SAFLEX: Self-Adaptive Augmentation via Feature Label Extrapolation

Data augmentation, a cornerstone technique in deep learning, is crucial in enhancing model performance, especially with scarce labeled data. While traditional techniques are effective, their reliance on hand-crafted methods limits their applicability across diverse data types and tasks. Although modern learnable augmentation methods offer increased adaptability, they are computationally expensive and challenging to incorporate within prevalent augmentation workflows. In this work, we present a novel, efficient method for data augmentation, effectively bridging the gap between existing augmentation strategies and emerging datasets and learning tasks. We introduce SAFLEX (Self-Adaptive Augmentation via Feature Label EXtrapolation), which learns the sample weights and soft labels of augmented samples provided by any given upstream augmentation pipeline, using a specifically designed efficient bilevel optimization algorithm. Remarkably, SAFLEX effectively reduces the noise and label errors of the upstream augmentation pipeline with a marginal computational cost. As a versatile module, SAFLEX excels across diverse datasets, including natural and medical images and tabular data, showcasing its prowess in few-shot learning and out-of-distribution generalization. SAFLEX seamlessly integrates with common augmentation strategies like RandAug, CutMix, and those from large pre-trained generative models like stable diffusion and is also compatible with frameworks such as CLIP's fine-tuning. Our findings highlight the potential to adapt existing augmentation pipelines for new data types and tasks, signaling a move towards more adaptable and resilient training frameworks.
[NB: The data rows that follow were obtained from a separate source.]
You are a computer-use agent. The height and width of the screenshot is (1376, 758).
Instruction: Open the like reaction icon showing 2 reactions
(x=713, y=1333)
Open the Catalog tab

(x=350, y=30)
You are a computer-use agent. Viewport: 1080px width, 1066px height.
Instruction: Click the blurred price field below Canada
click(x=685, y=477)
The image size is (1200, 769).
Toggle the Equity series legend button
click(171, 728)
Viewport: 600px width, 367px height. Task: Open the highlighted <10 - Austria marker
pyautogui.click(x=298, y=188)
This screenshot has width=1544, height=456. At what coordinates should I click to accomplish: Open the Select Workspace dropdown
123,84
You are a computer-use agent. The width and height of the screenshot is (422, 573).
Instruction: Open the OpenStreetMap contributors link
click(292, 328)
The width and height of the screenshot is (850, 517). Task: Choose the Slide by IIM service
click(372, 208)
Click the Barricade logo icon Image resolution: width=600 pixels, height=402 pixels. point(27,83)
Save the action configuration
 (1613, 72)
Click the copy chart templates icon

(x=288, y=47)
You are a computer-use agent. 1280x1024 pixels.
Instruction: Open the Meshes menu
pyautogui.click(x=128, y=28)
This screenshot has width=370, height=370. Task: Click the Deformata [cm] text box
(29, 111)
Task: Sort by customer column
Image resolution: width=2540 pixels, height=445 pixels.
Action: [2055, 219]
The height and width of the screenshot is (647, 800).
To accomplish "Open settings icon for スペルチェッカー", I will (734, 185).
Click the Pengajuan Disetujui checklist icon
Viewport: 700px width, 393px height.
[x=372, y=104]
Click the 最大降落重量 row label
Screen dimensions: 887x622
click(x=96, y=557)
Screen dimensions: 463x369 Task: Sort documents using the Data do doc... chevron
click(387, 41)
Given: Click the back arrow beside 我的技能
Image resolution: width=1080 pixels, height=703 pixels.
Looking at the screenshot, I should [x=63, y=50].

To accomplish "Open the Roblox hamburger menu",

翻译：数据增强作为深度学习中的一项核心技术，在提升模型性能方面至关重要，尤其是在标注数据稀缺的情况下。尽管传统增强技术行之有效，但其对手工设计方法的依赖限制了它们在不同数据类型和任务中的适用性。尽管现代可学习的增强方法提供了更强的适应性，但其计算成本高昂，且难以融入主流的增强工作流程。本文提出了一种新颖、高效的数据增强方法，有效弥合了现有增强策略与新兴数据集及学习任务之间的差距。我们引入了SAFLEX（通过特征标签外推的自适应增强），该方法利用专门设计的高效双层优化算法，学习由任何给定上游增强流程所提供的增强样本的样本权重与软标签。值得注意的是，SAFLEX能以极小的计算成本有效降低上游增强流程的噪声与标签错误。作为一个通用模块，SAFLEX在包括自然图像、医学图像和表格数据在内的多种数据集上表现卓越，展现了其在少样本学习和分布外泛化方面的强大能力。SAFLEX能够无缝集成RandAug、CutMix等常见增强策略，以及来自稳定扩散等大型预训练生成模型的增强方法，同时也兼容如CLIP微调等框架。我们的研究结果凸显了将现有增强流程适配于新数据类型和任务的潜力，标志着向更具适应性和鲁棒性的训练框架迈进。